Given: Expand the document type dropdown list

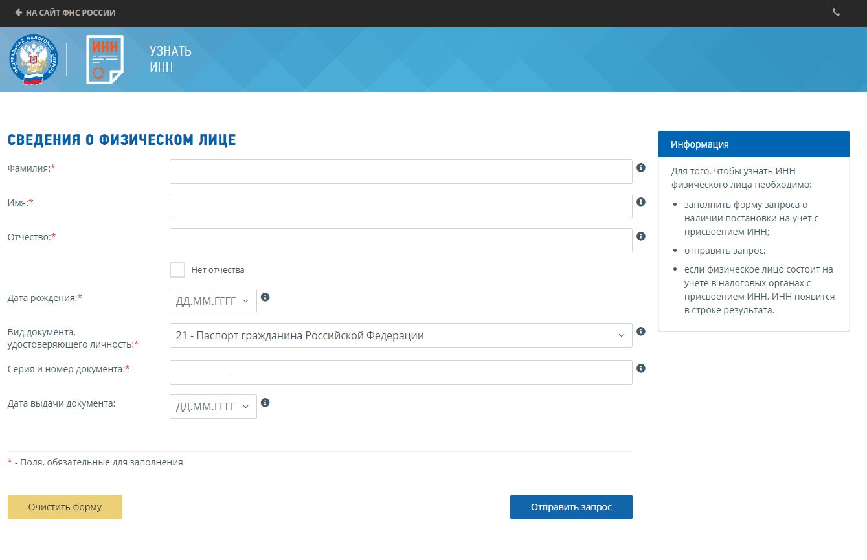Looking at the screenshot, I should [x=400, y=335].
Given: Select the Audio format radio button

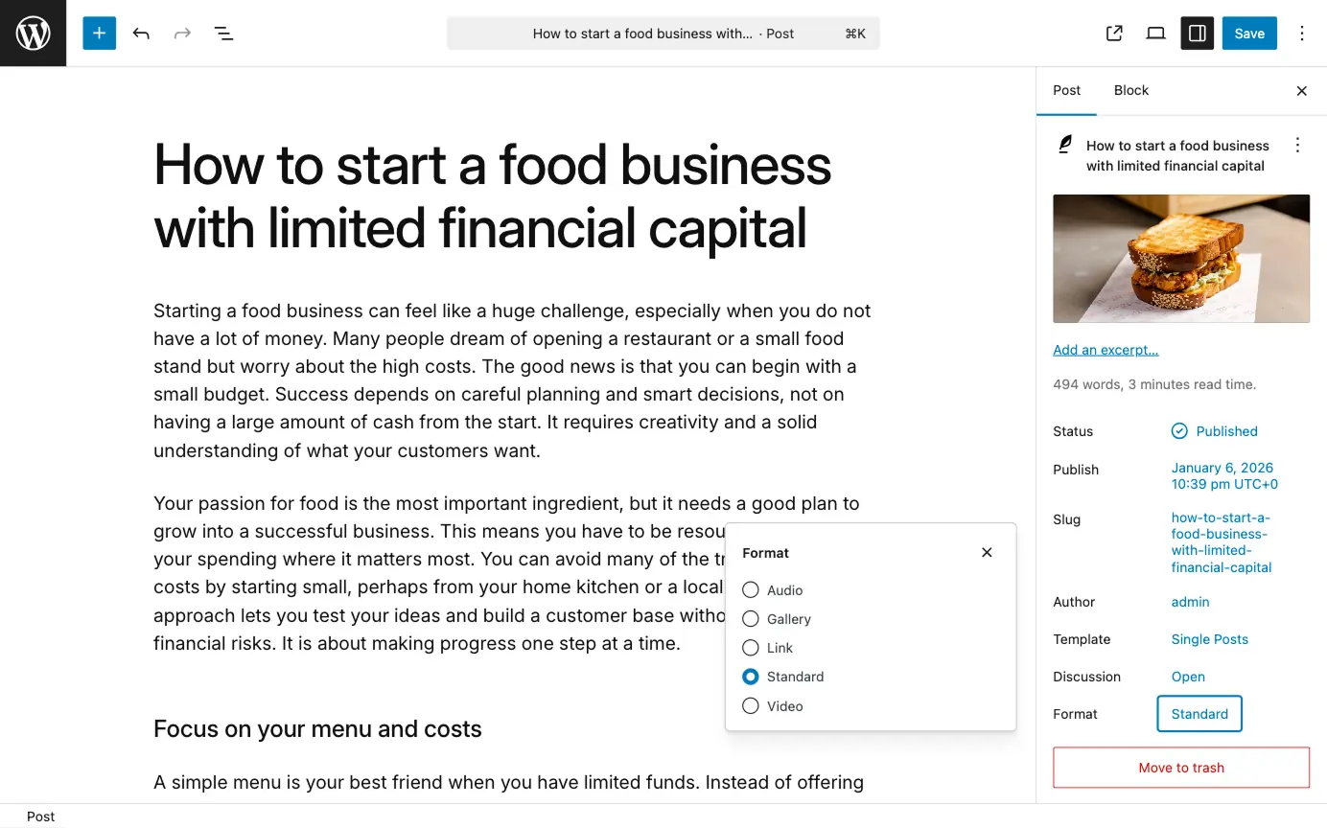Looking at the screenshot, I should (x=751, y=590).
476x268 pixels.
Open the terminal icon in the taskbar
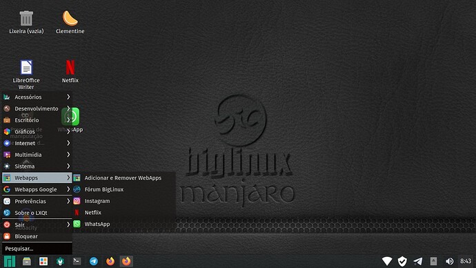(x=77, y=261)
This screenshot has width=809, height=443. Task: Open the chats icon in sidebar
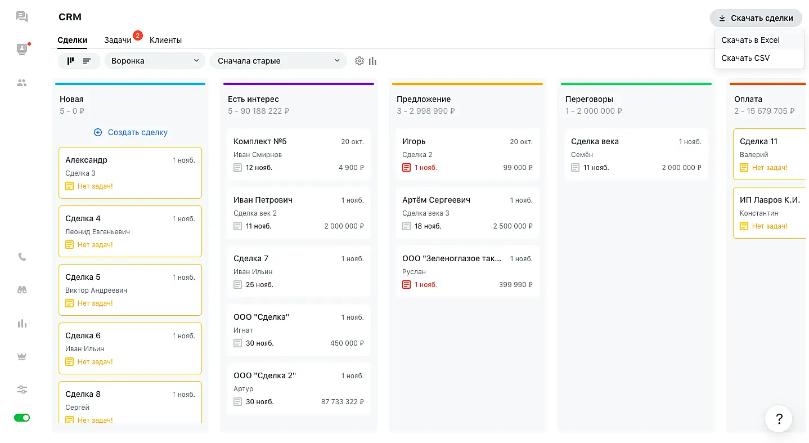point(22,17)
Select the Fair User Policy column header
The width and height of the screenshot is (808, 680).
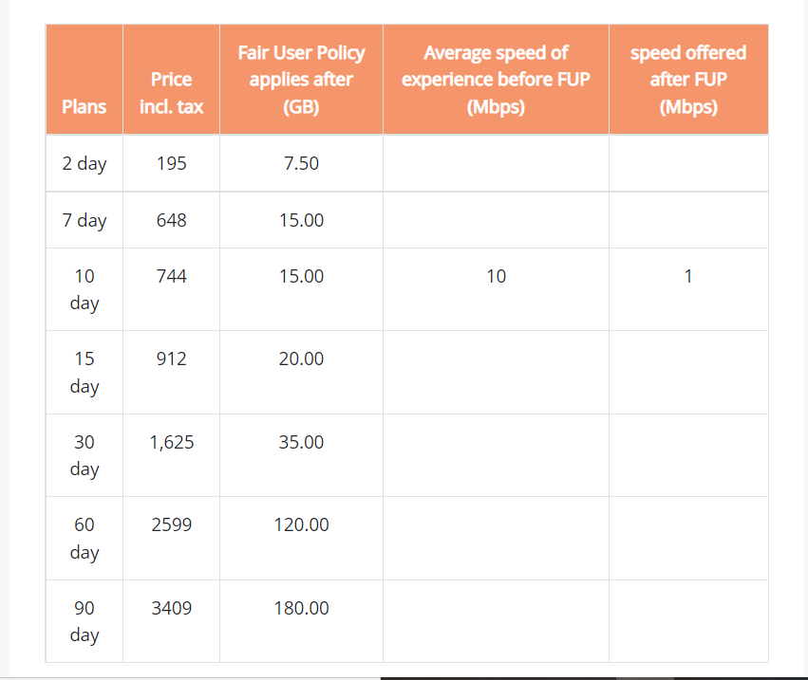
------------
▶ **Assigned task**: The result should be an exact repetition of all the records. Drop the pictures.

▶ **Output for this task**:
Given: Expand the document type dropdown list

Looking at the screenshot, I should [x=400, y=335].
Given: Select the Audio format radio button

Looking at the screenshot, I should (x=751, y=590).
476x268 pixels.
Open the terminal icon in the taskbar
(x=77, y=261)
This screenshot has width=809, height=443. Task: Open the chats icon in sidebar
point(22,17)
Select the Fair User Policy column header
The width and height of the screenshot is (808, 680).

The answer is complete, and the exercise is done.